Hi,
I keep coming across *quirks* in Drill that are quite time consuming to
deal with and are now causing mounting concerns.
This last one though is far more serious then the previous ones because it
deals with loss of data.
I'm working with a small(ish) dataset of around 1m records (which I'm more
than happy to hand over to replicate this)
The problem goes like this:
1. with dfs.tmp.`/test.json`
- containing a structure like this (simplified);
- 800k x
{"some":"yes","others":{"other":"true","all":"false","sometimes":"yes"}}
- 100k
x
{"some":"yes","others":{"other":"true","all":"false","sometimes":"yes","additional":"last
entries only"}}
2. selecting: select some, t.others from dfs.tmp.`/test.json` as t;
- returns only this for all the records: "yes",
{"other":"true","all":"false","sometimes":"yes"}
- never returns this:
"yes", {"other":"true","all":"false","sometimes":"yes"}
The query never returns returns this:
"yes", {"other":"true","all":"false","sometimes":"yes","additional":"last
entries only"} so the last entries in the file are incorrectly represented.
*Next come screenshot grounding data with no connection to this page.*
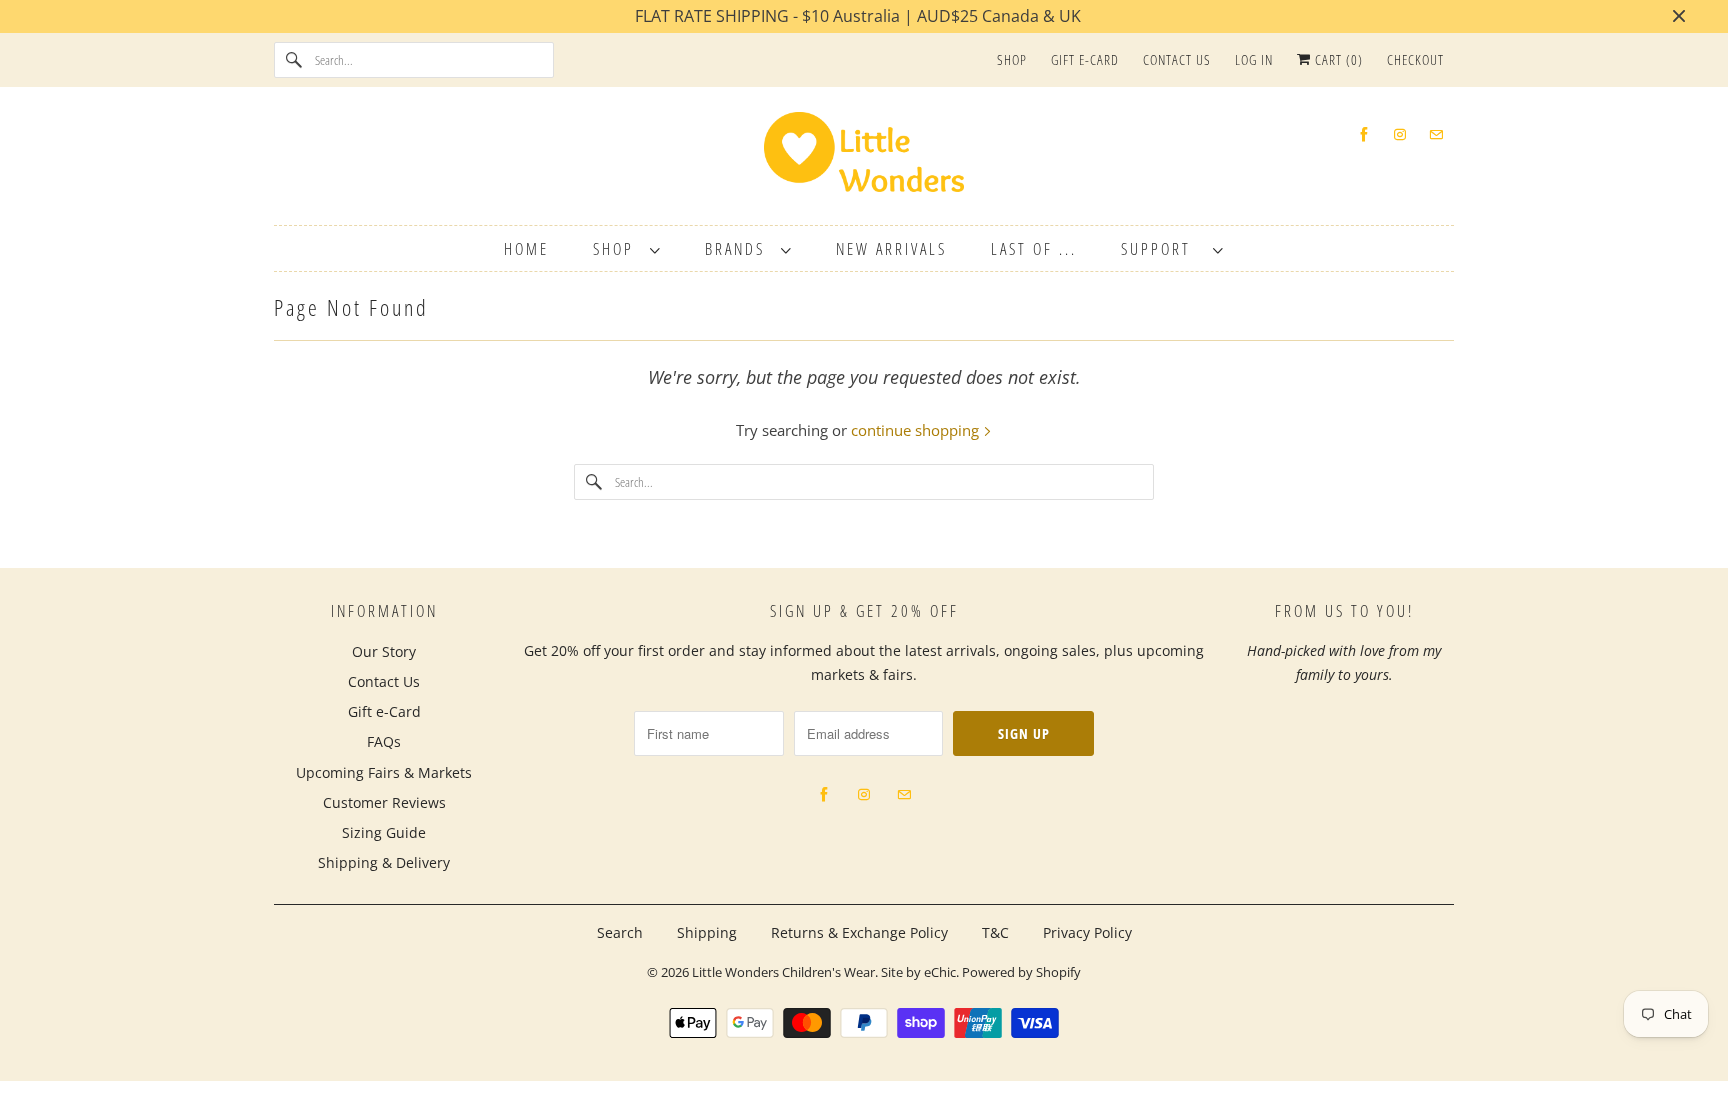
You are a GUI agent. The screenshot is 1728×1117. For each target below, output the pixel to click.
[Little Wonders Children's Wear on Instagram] (1400, 134)
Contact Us (1177, 59)
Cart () (1337, 59)
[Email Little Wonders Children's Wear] (1436, 134)
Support (1162, 249)
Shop (1012, 59)
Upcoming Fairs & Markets (384, 772)
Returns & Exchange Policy (859, 932)
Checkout (1415, 59)
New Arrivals (891, 249)
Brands (738, 249)
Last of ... (1034, 249)
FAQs (384, 741)
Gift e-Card (1085, 59)
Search (620, 932)
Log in (1254, 59)
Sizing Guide (384, 832)
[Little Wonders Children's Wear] (864, 158)
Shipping (707, 932)
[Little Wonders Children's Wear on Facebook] (1364, 134)
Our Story (384, 651)
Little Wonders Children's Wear (783, 972)
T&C (995, 932)
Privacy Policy (1087, 932)
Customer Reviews (384, 802)
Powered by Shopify (1021, 972)
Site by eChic (918, 972)
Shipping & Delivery (384, 862)
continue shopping (917, 430)
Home (526, 249)
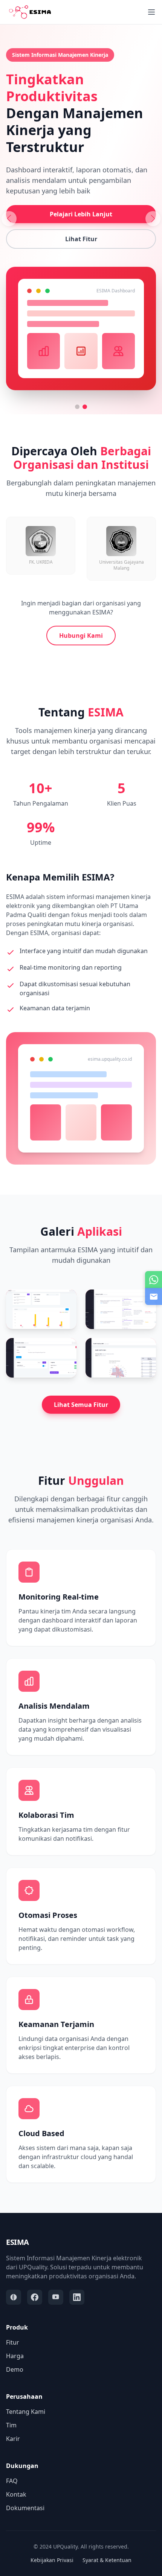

To make matters a lot worse the the property is completely ignored in:
create X as * from dfs.tmp.`/test.json` and the now parquet file does not
include it at all.
It looks, to me, that the dynamic schema discovery has stopped looking for
schema changes and is quite set in it's way, so set in fact, that it's
ignoring data.
I'm guessing that this is potentially affecting more people than me.
I believe I have produced this under 1.1 and 1.2-SNAPSHOT.
Regards,
-Stefan